A small, motorised fishing boat heads out to sea from the port of Sinabang, leaving behind the remote island of Simeulue, off the coast of western Sumatra. Noticeable on the deck is a tangle of plastic tubes, linked up to a roaring, spluttering engine. The on-board fishers are going ‘compressor fishing’, a practice that involves divers searching the seabed for lucrative octopus, grouper and sea cucumber, all the while relying on air supplied by a single plastic lifeline, snaking precariously up to the surface. The rewards can be great – fishers are able to stay deep underwater for long periods, harvesting catches that would be inaccessible to those using other fishing techniques. However, this method is fraught with dangers, as local Simeulue fisher, Anhar, can testify.
On a previous compressor fishing trip, while he was searching among corals and rocks for his catch, Anhar’s air supply was accidentally turned off.
Fighting to survive, he rapidly swam 30 metres to the surface to catch his breath, but this fast ascent resulted in decompression sickness – an excruciating and potentially deadly condition (more commonly known as ‘the bends’) – where blood vessels are blocked by expanding gas bubbles, which can badly affect joints and nerves. Consequently, Anhar suffered permanent partial paralysis, a devastating injury often seen among compressor divers.

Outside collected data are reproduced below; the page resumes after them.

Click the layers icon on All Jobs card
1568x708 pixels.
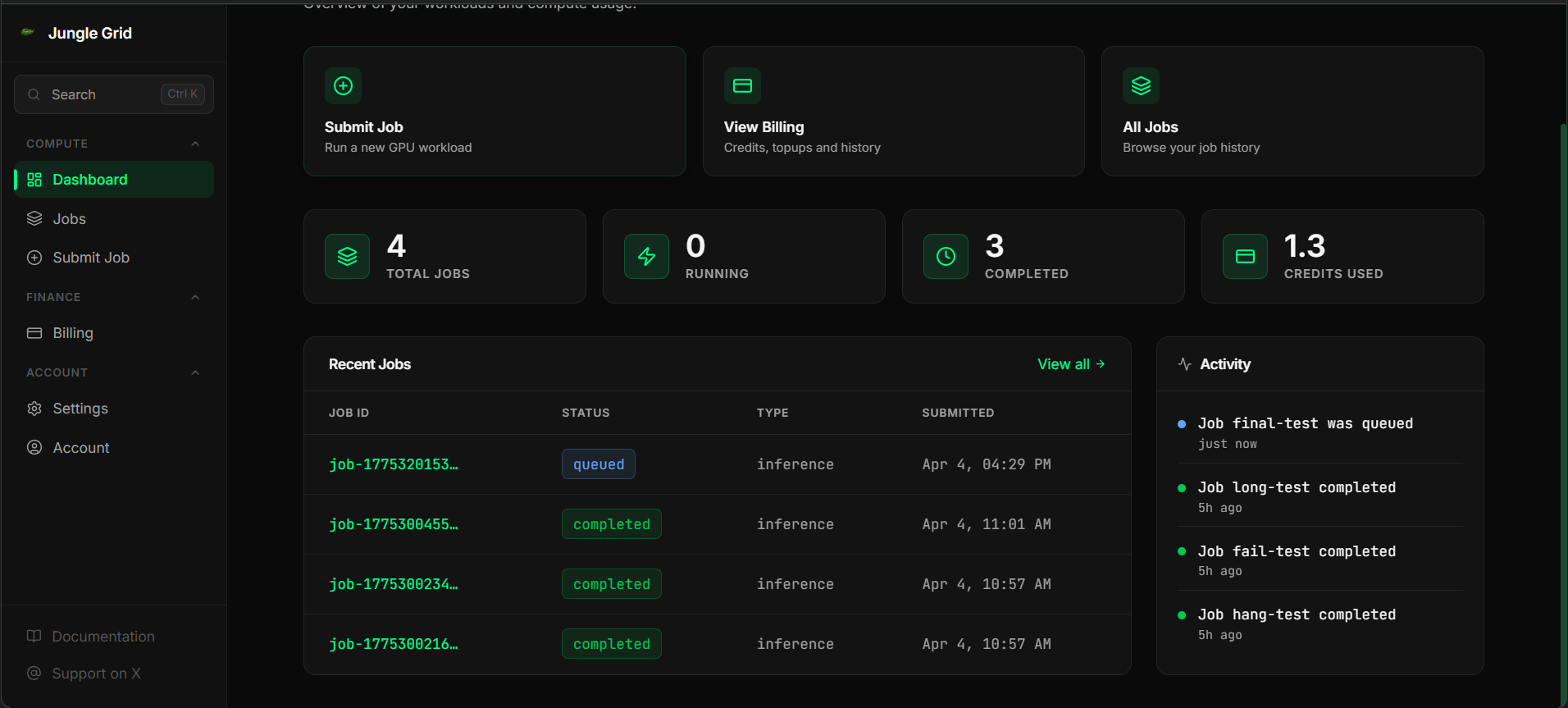[x=1141, y=86]
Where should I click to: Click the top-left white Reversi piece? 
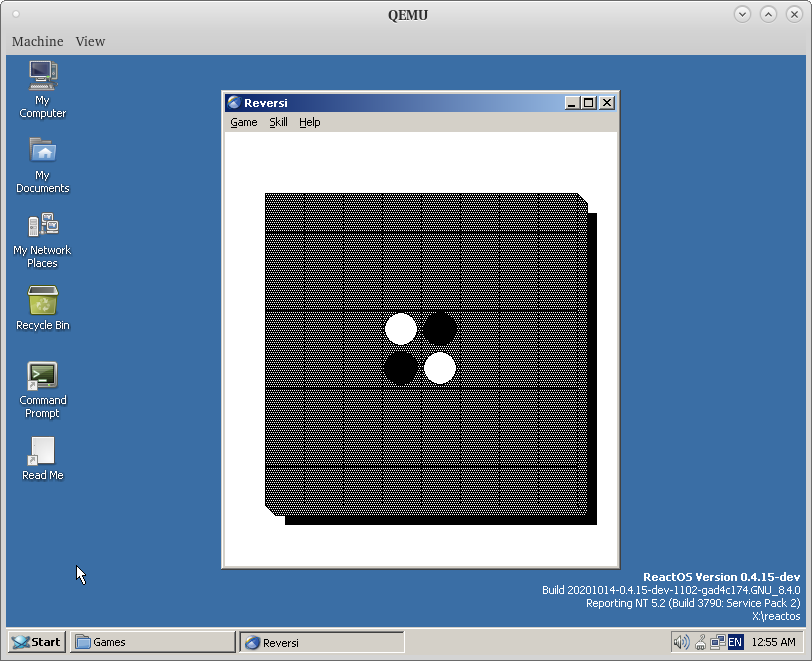coord(401,329)
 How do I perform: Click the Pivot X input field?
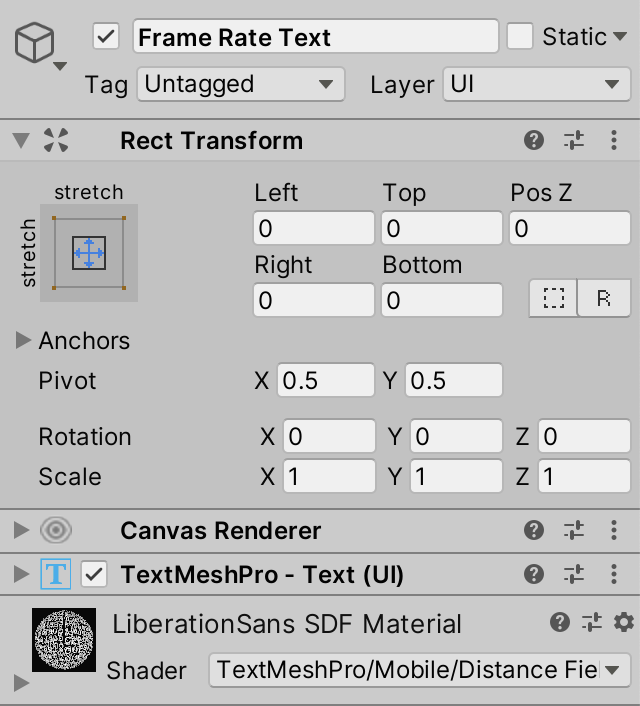327,381
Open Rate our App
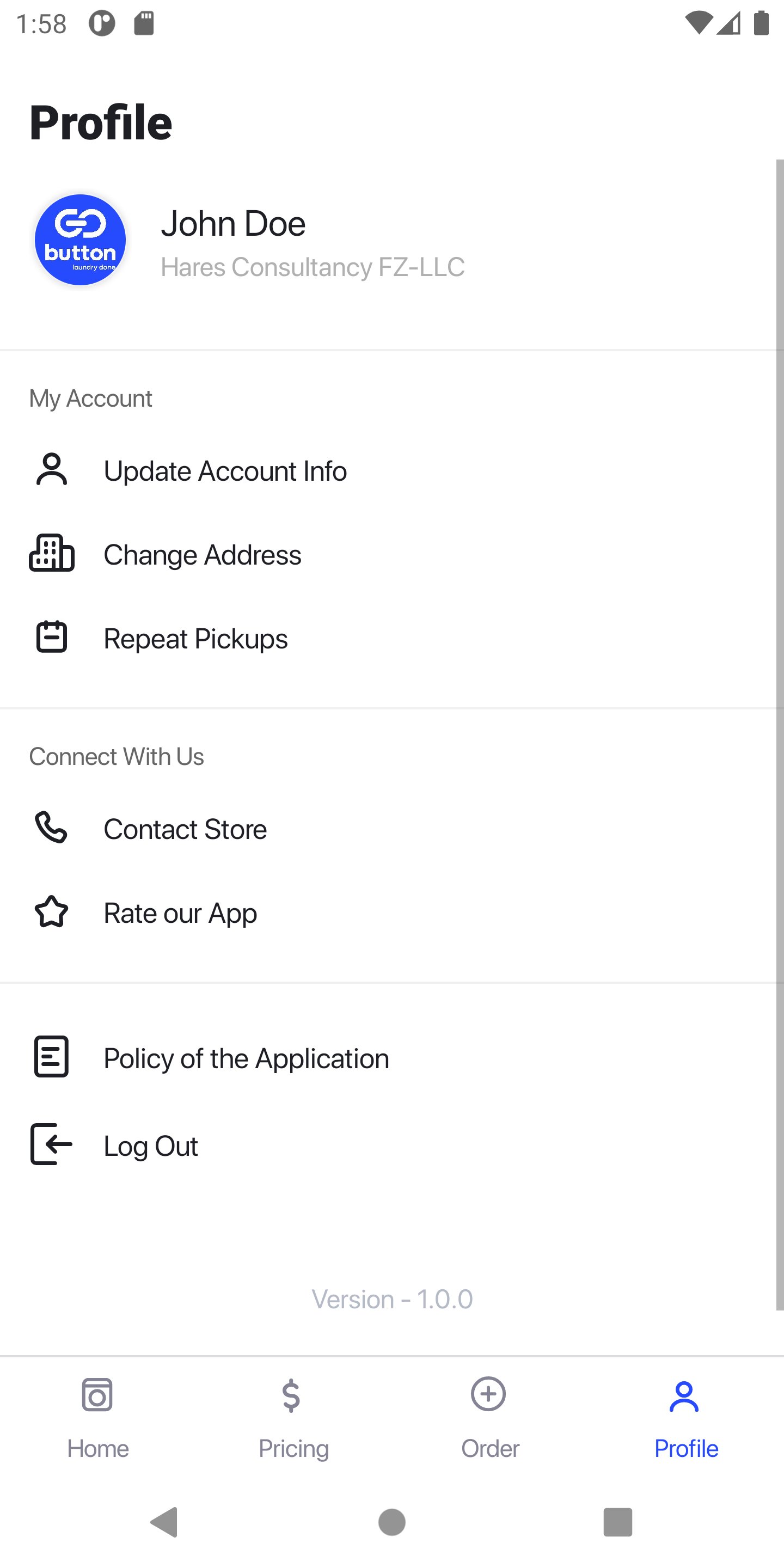The width and height of the screenshot is (784, 1568). tap(180, 914)
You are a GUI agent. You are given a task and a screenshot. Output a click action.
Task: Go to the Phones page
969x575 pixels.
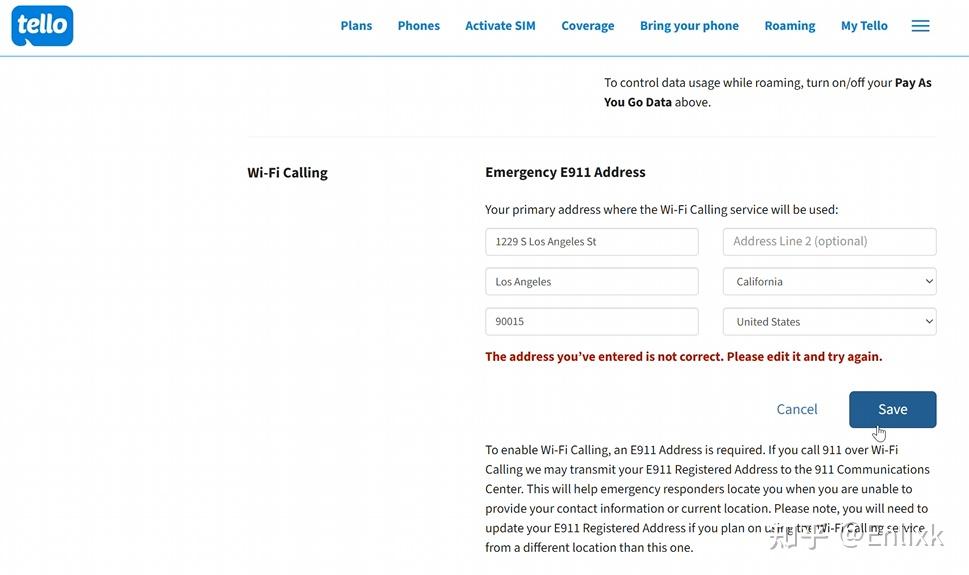418,26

Although he is still able to fish from a boat at the surface, Anhar’s life has been profoundly changed by this accident.
A recent survey of Simeulue’s compressor fishers by Fauna & Flora International (FFI) saw 98% of them reporting some form of mishap or injury as a result of engaging in this hazardous practice. Furthermore, between 2012 and 2014, 12 deaths in Simeulue were attributed to compressor diving. The situation is exacerbated by poor understanding of the health risks and limited access to proper healthcare for pressure-related injuries, which require urgent treatment in specialist recompression chambers. Currently, victims are often treated through traditional methods, which may have limited efficacy.
Despite being incredibly risky, and illegal under Indonesian law, compressor fishing remains widespread. Beyond the dangers faced by the compressor fishers themselves, this fishing technique can also have severe impacts on coral reef biodiversity. Able to remain underwater for long periods, compressor fishers can quickly harvest their catch from across vast areas of reef, either using spears or by suspending large nets that indiscriminately capture all marine life trapped within. This intensive fishing pressure can deplete populations of economically important species such as grouper, octopus and sea cucumber, and deprive small-scale fishers of vital resources that they access utilising traditional gears.